By Prof. J. S. NEWBERRY,

OF COLUMBIA COLLEGE.

A FEW years ago the scientific world was startled by the assertion—made by Charpentier and Agassiz, who had been studying the glacial phenomena of Switzerland—that at no very remote period, geologically speaking, the climate of the northern hemisphere had been very much colder than at present; and that the arctic conditions which now prevail in Greenland—with perpetual snow-sheets, and glaciers reaching the sea—extended as far south as the middle of the present temperate zone.

At first, seriously questioned by most, strenuously denied by some, this theory was found to be sustained by such abundant and indisputable evidence—the inscriptions left by the glaciers themselves—that it was not long before it had secured a general acceptance from geologists. Since then there has been a vast amount of. theorizing and investigation, to determine if possible the causes of these remarkable changes of climate.

Up to the present time, however, no theory has been proposed which has been sustained by really satisfying evidence, and there is still much difference of opinion on the question among those who know most about it.

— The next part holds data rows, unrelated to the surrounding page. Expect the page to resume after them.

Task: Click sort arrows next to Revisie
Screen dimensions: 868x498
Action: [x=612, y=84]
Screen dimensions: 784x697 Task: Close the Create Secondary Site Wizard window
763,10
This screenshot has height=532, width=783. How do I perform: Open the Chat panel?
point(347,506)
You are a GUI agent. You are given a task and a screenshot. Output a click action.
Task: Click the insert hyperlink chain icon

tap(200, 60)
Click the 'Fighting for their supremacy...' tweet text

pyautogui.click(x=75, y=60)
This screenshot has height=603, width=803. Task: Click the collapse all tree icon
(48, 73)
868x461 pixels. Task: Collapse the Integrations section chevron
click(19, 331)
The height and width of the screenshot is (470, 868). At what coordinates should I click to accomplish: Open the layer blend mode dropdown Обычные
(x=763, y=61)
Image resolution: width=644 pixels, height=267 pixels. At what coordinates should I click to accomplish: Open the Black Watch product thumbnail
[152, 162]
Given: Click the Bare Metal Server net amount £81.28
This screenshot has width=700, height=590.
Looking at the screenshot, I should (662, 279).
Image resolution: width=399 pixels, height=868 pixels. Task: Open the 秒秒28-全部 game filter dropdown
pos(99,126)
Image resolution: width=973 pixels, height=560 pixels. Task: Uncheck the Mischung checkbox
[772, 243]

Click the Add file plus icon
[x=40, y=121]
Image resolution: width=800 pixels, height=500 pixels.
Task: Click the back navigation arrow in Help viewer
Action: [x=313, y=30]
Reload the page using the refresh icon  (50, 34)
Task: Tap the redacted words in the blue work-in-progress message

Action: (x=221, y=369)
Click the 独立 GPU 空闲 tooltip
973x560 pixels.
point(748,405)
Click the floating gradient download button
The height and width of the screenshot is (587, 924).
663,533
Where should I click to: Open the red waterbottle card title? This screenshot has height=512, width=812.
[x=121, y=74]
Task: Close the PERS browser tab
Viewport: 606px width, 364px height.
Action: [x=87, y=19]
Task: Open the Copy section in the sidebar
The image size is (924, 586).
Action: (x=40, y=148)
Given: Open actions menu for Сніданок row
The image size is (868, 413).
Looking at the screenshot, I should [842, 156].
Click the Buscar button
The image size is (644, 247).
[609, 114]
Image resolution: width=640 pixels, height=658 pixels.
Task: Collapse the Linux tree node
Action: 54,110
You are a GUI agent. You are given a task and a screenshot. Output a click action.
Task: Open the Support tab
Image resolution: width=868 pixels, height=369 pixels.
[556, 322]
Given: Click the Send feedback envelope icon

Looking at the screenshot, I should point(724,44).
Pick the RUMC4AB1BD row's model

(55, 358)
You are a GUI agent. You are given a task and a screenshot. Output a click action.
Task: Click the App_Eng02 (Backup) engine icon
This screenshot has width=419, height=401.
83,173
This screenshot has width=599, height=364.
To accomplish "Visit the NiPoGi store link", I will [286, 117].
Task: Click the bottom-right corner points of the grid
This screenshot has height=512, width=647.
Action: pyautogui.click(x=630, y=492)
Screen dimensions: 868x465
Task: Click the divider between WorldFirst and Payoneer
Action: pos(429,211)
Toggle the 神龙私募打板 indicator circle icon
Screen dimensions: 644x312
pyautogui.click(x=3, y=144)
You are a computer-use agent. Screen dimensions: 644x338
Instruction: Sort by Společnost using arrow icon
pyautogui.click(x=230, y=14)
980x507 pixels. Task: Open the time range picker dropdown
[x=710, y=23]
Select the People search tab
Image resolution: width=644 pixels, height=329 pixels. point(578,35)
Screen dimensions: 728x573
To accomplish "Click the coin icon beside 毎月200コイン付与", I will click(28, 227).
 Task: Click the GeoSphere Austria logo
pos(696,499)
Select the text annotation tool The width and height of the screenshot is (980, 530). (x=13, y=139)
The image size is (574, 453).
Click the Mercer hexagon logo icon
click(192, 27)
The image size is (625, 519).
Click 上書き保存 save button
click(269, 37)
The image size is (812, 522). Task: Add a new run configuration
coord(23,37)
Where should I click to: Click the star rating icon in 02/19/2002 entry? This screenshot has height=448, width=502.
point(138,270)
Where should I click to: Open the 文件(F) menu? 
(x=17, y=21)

As the subject is one of peculiar geological significance, and great dramatic interest, I venture to bring forward some notes upon it, taken from the geologist's standpoint, hoping that they may contribute in some slight degree to the solution of the problem.

The theories which have been proposed to account for the cold of the Ice period divide themselves into two groups, viz., the cosmical and terrestrial; or those which invoke extraneous or astronomical influences, and those which look to changes in the earth itself, or on its surface, for a sufficient cause or causes.

In the first category may be enumerated the theory of Prof. Croll, that variations in the eccentricity of the earth's orbit have induced great alternations of climate on portions of the earth's surface; that of Belt and Drayson, which supposes the known variability of the angle of the pole with the ecliptic to have been at times sufficiently great to have brought arctic conditions locally down into the temperate zone; also, the speculations that the heat evolved from the sun has been variable in quantity, that the earth has at various times passed through cold spaces in the universe, etc.

In the second category are the views first put forth by Lyell, according to which all the variations of climate recorded in geological history have been induced by changes in the earth itself or on its surface.

In this paper I shall consider only the latter theory, leaving the discussion of the astronomical aspects of the subject to astronomers, mathematicians, and physicists, who alone are competent to thoroughly investigate them.

The explanation given by Lyell of the cold of the Ice period is in conformity with his characteristic conservatism. It is well known that the climatic conditions of all parts of the earth's surface are profoundly affected by their topographical features. This may be seen at a glance by reference to any map on which the isothermal lines are delineated. Continental surfaces are known to be productive of extremes of temperature, while the climate of sea areas is comparatively equable; and the general character of the climate of land and water surfaces is further and locally affected by the configuration and altitude of the land, by the breadth and depth of the oceanic basins, and especially by the ocean-currents. The sea forms the great evaporating surface, and the source from which is derived the enormous quantity of water transported by the system of atmospheric circulation. The local climate of continents is also largely influenced by the winds which blow over them; for these determine, to a considerable degree, the temperature and the annual rainfall; hence the volume and excavating power of rivers, etc. The higher portions of continents, as mountain-chains and plateaux, are colder than the lowlands, and hence become condensers of moisture—places where snow accumulates and glaciers are formed.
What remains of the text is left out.